Fas, also known as APO-1, CD95 and TNFRSF6, is a member of the nerve growth factor (NGF)/tumor necrosis factor (TNF) receptor superfamily and mediates apoptosis.1 The molecule coding for the Fas antigen determinant is a 319 amino acid polypeptide with a single transmembrane domain. The extracellular domain is rich in cysteine residues and is similar to human tumor necrosis factor receptors, human nerve growth factor receptor, and human B cell antigen CD40.2The APO-1 antigen as defined by the mouse monoclonal antibody anti-APO-1 is expressed on the cell surface of activated human T and B lymphocytes as well as a variety of malignant human lymphoid cell lines. The APO-1 antigen is a membrane glycoprotein of 48-kDa.3 Fas antigen is expressed on papillary thyroid cancer cells, which may have therapeutic significance.4 Fas induces both neurite growth in vitro and accelerates recovery after nerve injury in vivo.5 The FAS- and FASL-triggered apoptosis pathway plays an important role in human carcinogenesis.6 The standard product used in this kit is FAS extracellular sections (1-173aa), in addition to the soluble human IgG1 Fc domain. The molecular mass is 45KDa.

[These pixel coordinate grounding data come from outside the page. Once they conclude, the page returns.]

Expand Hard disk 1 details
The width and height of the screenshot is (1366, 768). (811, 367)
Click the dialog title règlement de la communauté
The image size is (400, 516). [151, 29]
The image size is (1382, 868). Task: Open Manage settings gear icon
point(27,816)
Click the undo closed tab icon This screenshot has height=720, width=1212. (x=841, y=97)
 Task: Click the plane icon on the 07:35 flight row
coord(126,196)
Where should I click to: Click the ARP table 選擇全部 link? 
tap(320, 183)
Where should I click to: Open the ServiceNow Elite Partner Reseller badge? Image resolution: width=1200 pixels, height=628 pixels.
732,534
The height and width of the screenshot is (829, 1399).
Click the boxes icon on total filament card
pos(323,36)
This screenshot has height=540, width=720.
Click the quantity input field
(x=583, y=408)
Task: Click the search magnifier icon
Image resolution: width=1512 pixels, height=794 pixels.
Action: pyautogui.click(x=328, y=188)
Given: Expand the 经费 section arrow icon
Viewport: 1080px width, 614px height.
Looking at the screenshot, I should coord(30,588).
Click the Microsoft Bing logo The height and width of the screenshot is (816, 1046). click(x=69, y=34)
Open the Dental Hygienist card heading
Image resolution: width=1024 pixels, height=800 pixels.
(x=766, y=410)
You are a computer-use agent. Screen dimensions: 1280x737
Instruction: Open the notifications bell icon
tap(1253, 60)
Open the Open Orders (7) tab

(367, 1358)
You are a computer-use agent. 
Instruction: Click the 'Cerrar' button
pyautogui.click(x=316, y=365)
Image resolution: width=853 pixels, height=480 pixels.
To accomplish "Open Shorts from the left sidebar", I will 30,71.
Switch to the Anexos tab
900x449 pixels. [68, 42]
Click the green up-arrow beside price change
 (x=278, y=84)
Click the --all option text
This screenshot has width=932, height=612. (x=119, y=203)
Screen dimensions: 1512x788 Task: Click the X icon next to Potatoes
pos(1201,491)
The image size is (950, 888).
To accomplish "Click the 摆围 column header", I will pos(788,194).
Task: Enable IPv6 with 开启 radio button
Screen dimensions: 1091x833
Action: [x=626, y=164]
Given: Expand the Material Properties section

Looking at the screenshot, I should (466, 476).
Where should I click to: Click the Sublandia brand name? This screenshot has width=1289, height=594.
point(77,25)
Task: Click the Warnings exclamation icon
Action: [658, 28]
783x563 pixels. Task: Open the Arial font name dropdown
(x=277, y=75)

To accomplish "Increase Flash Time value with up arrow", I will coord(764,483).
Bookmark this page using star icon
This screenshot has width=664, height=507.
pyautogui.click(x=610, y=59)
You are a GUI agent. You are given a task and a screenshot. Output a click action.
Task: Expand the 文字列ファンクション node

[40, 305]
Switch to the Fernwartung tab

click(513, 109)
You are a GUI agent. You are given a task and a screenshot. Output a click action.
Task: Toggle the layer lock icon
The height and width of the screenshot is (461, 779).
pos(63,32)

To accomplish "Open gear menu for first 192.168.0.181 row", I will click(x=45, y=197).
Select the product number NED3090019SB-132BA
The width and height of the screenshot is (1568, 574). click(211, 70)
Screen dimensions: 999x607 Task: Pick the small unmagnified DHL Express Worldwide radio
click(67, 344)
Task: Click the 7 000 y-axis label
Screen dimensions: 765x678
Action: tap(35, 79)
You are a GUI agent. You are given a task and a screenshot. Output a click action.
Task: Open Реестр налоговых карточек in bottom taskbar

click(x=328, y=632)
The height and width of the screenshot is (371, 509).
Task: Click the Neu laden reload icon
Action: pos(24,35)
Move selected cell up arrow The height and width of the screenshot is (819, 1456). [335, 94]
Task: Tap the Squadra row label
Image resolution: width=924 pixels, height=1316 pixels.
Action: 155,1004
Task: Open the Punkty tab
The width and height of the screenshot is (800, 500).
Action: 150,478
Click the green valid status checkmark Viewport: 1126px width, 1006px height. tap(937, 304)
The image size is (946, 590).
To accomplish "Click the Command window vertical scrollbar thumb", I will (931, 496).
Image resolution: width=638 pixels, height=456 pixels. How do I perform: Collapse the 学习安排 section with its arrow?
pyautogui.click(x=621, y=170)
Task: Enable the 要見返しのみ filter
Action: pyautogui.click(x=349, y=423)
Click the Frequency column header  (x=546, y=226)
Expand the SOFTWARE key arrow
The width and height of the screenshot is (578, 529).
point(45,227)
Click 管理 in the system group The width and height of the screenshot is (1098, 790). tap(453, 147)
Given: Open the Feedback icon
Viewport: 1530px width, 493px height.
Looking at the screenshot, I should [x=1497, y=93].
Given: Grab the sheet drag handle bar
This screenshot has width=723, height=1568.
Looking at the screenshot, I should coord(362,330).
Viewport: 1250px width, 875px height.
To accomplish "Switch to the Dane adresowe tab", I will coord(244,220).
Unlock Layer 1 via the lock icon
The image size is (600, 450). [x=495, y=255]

ScienCell's human FAS ELISA Kit is based on standard sandwich enzyme-linked immune-sorbent assay technology. Human FAS-specific monoclonal antibodies are pre-coated onto 8 x 12 divisible strips. The human specific detection polyclonal antibodies are biotinylated. The test samples and biotinylated detection antibodies are subsequently added to the wells and then washed with PBS or TBS buffer. Avidin-Biotin-Peroxidase Complex is added and unbound conjugates are washed away with PBS or TBS buffer. HRP substrate TMB is used to visualize HRP enzymatic reaction. TMB is catalyzed by HRP to produce a blue color product that change into yellow after adding acidic stop solution. The intensity of yellow is proportional to the amount of human FAS amount captured in strips.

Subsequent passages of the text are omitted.